Records from a data source

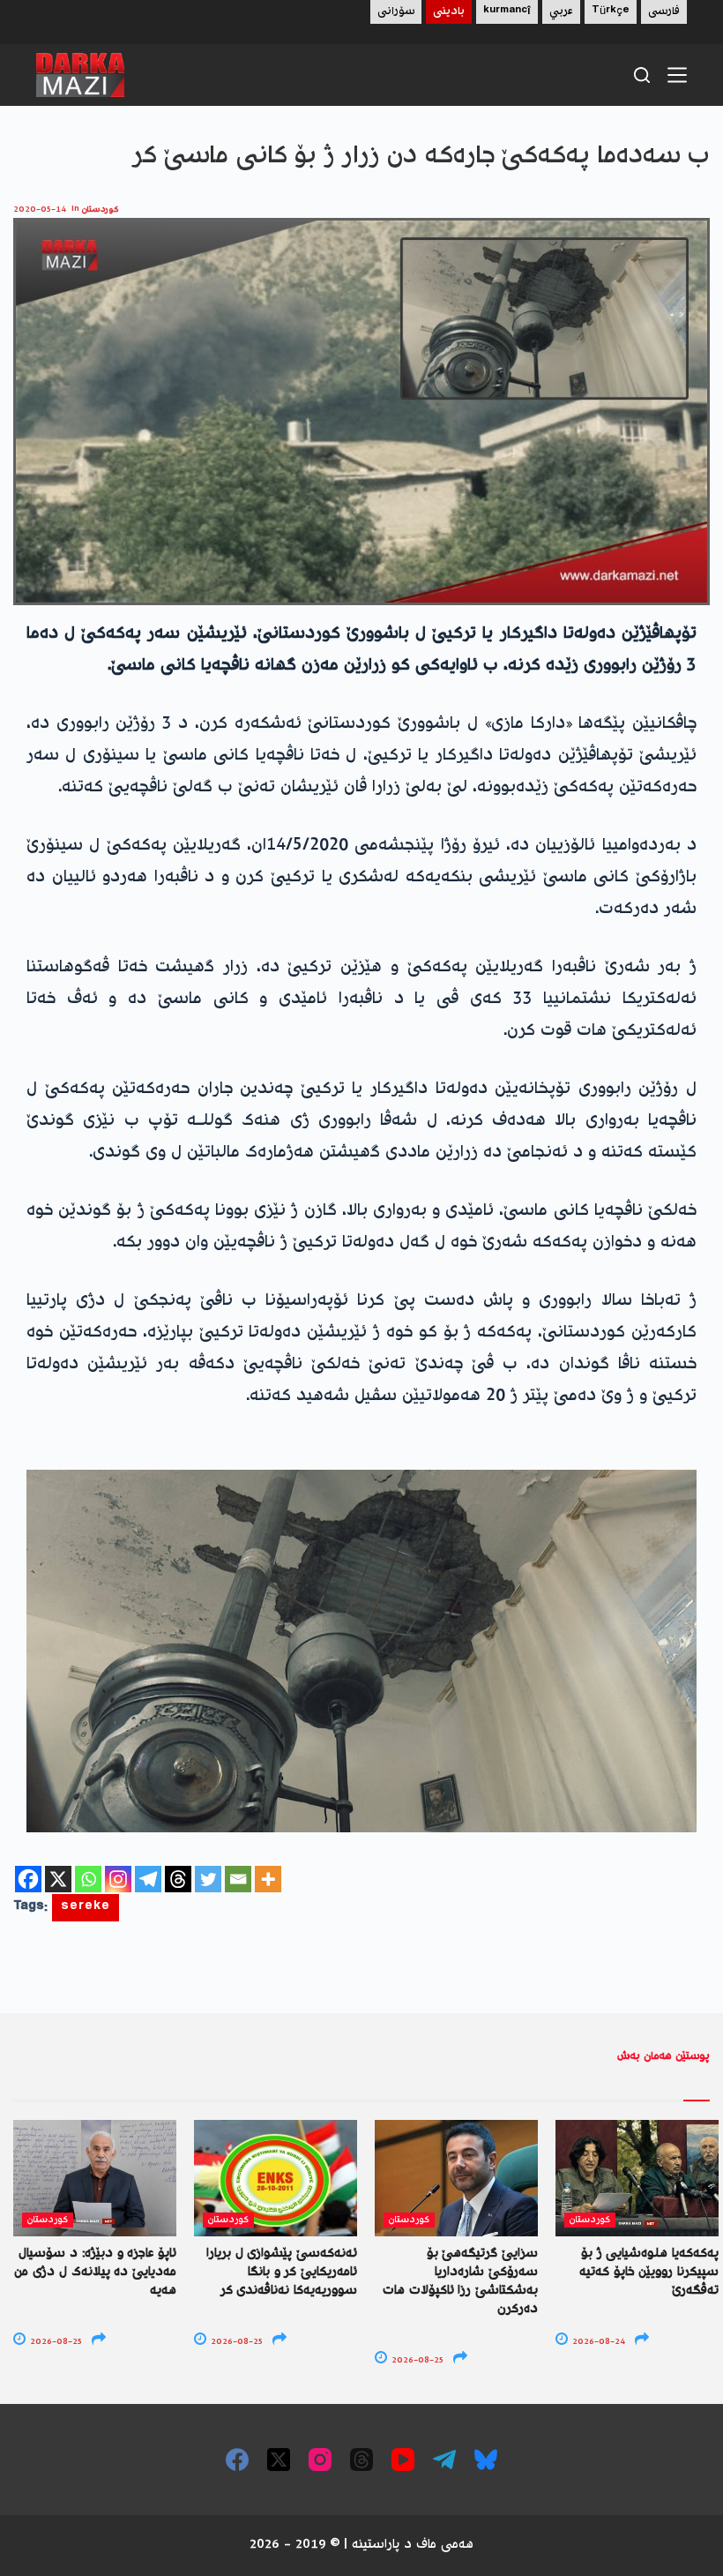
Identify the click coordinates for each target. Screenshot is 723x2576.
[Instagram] (118, 1879)
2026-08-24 (597, 2341)
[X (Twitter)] (278, 2459)
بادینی (449, 12)
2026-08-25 (54, 2341)
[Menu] (677, 75)
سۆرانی (395, 12)
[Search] (642, 75)
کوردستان (100, 209)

_Exercise directions_: What you return must match the entries above exactly, apart from the pictures, which are left out.

_Task answer_:
Identify the click coordinates for each target. Screenshot is 723x2576.
[Instagram] (118, 1879)
2026-08-24 (597, 2341)
[X (Twitter)] (278, 2459)
بادینی (449, 12)
2026-08-25 (54, 2341)
[Menu] (677, 75)
سۆرانی (395, 12)
[Search] (642, 75)
کوردستان (100, 209)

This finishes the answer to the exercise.